Three leaves of each treated plant were taken for measuring ethylene production (Wheeler et al., 1996).

Statistical analysis was carried out and new L.S.D test at 0.05 was used to compare the treatment means (El-Nakhlawy. 2010).

Results and Discussion 1- Growth Characters.

It is clear from the data in Table 1 that using ethrel at vegetative growth or at flowering shoot stage once as well as the control treatment significantly produced the lowest values of growth characters in relative to using Mg and or B. using magnesium sulphate was superior than using boric cid in this respect. Mg + B application gave the best results relative to using each nutrient alone. The maximum values of plant high (111 and 112.7 cm. during both seasons) and leaf area (29 and 29.5 cm² during both seasons) were recorded with spraying magnesium sulphate at 0.05

% in combined with folic acid at 0.025 % regardless the application of ethrel at vegetative growth stage. Similar trend was observed during both seasons.

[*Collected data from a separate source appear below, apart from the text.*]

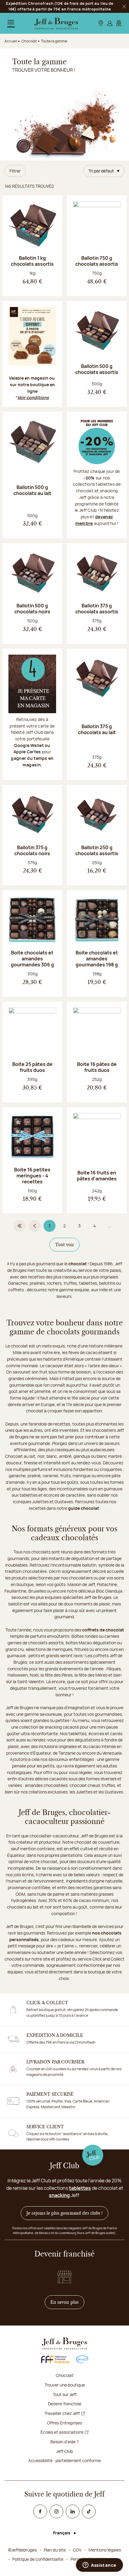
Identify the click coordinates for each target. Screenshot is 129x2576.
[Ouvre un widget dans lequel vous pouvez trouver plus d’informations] (99, 2565)
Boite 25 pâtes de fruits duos (32, 1067)
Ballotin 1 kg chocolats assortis (32, 261)
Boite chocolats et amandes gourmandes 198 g (97, 958)
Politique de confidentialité (37, 2559)
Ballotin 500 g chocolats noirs (32, 608)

The beneficial effect of magnesium and boron on enhancing cell division, the biosynthesis and translocation of organic food and enzymes activity surely were reflected on enhancing growth characters.

These results are in harmony with those obtained by El- Sayed (2007) and (2010) and Mohamed (2012).

2- Time of Flowering from Planting.

Data in Table 1 clearly show that single or combined application of Ethrel, magnesium and boron was significantly very effective in advancing time of flowering in comparison with the check treatment.

Application of Ethrel alone or in combinations with magnesium and boron significantly resulted in great promotion on time of flowering relative to using magnesium and or boron without Ethrel. Time of flowering did not alter significantly with varying dates of spraying these materials. The control treatment effectively delayed time of flowering (untreated plants flowered after 41 days from planting during both seasons). Time of flowering was greatly advanced with using Ethrel, magnesium and boron together. Time of flowering (in days) from planting reached 18 days with spraying magnesium, boron and ethrel together at vegetative shoot or flowering shoot stages. These results were true during both seasons.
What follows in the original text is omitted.